Document excerpt |
start
Firefox will not trust any new certificates issued by the China Internet Network Information Center (CNNIC) due to the organization’s “egregious behavior,” Mozilla announced on Thursday.

Firefox will not trust any new certificates issued by the China Internet Network Information Center (CNNIC) due to the organization’s “egregious behavior,” Mozilla announced on Thursday.

CNNIC came under fire after it issued an unconstrained intermediate certificate to Egypt-based MCS Holdings. The company was only allowed to issue certificates for its own domains, but instead it issued certificates for several Google domains.

There is no evidence that other certificates have been issued or that the fake Google certificates had been used outside of the Egyptian company’s own network, but CNNIC will have to take measures before it can be reincluded into root stores.

Mozilla is unhappy with the fact that CNNIC issued an unconstrained intermediate certificate to a subordinate certificate authority (CA) without ensuring that it had proper public key infrastructure (PKI) policies and practices in place.
end
Source data |
start
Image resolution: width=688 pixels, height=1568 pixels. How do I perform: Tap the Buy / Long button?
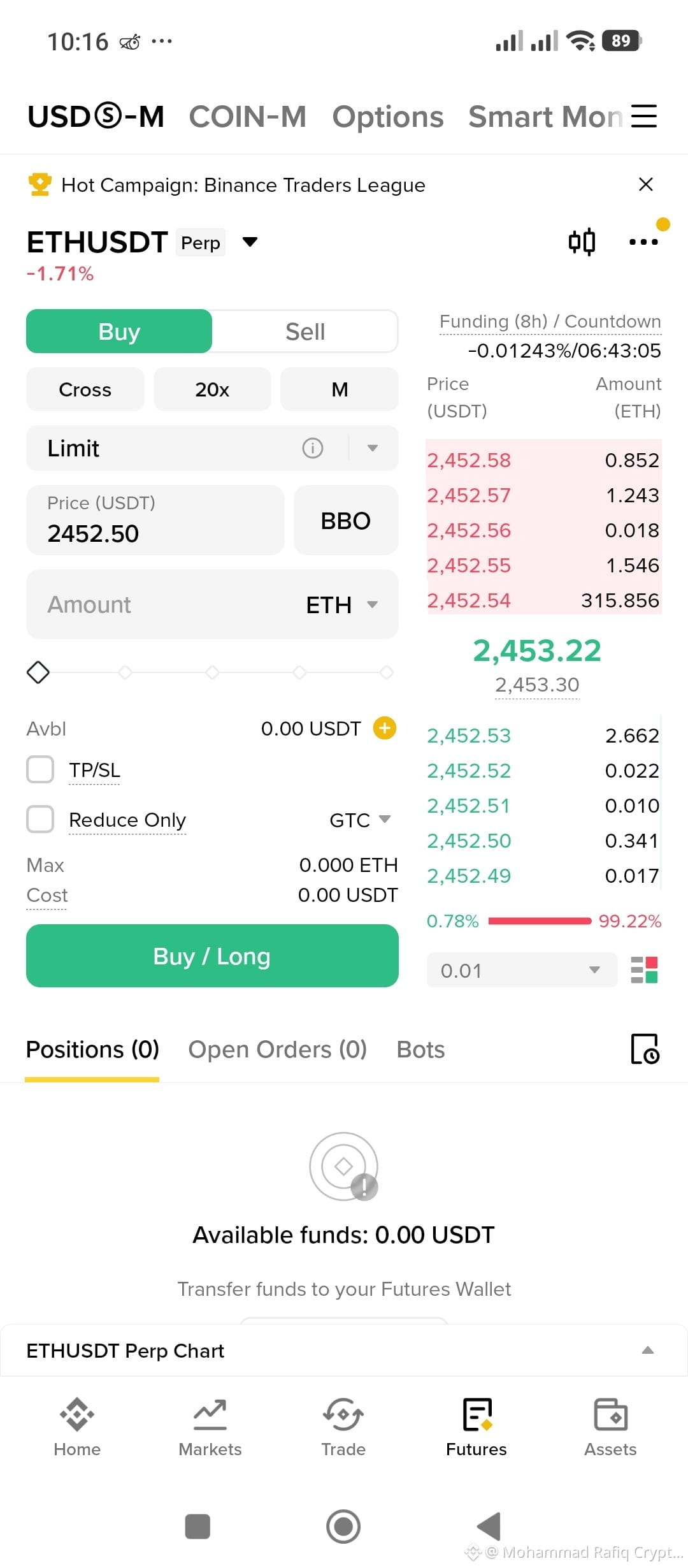coord(212,956)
end
Required task | Resume the report on Firefox's distrust of new CNNIC certificates, picking up right after its last sentence. You can leave the lines aside; they aren't needed here.

Response to this exercise |
CNNIC has argued that since it was a testing certificate that was only valid for a short period of time, contractual controls should have been enough to ensure that MCS would not issue certificates for other domains than its own. However, Mozilla believes the misissued certificates might have been missed during an audit.

MCS Holdings stated that the private key was stored on the firewall device because the company determined that it was a secure system for holding such sensitive data. The firm noted that it had not received any instructions from CNNIC on how to securely store or manage the intermediate certificate.

“After public discussion and consideration of the scope and impact of a range of options, we have decided to update our code so that Mozilla products will no longer trust any certificate issued by CNNIC’s roots with a notBefore date on or after 1st April 2015,” said Kathleen Wilson, the owner of Mozilla’s CA Certificates Module and Policy.

Old CNNIC certificates will remain in the root store, but the organization must provide Mozilla with a comprehensive list of certificates that are currently valid.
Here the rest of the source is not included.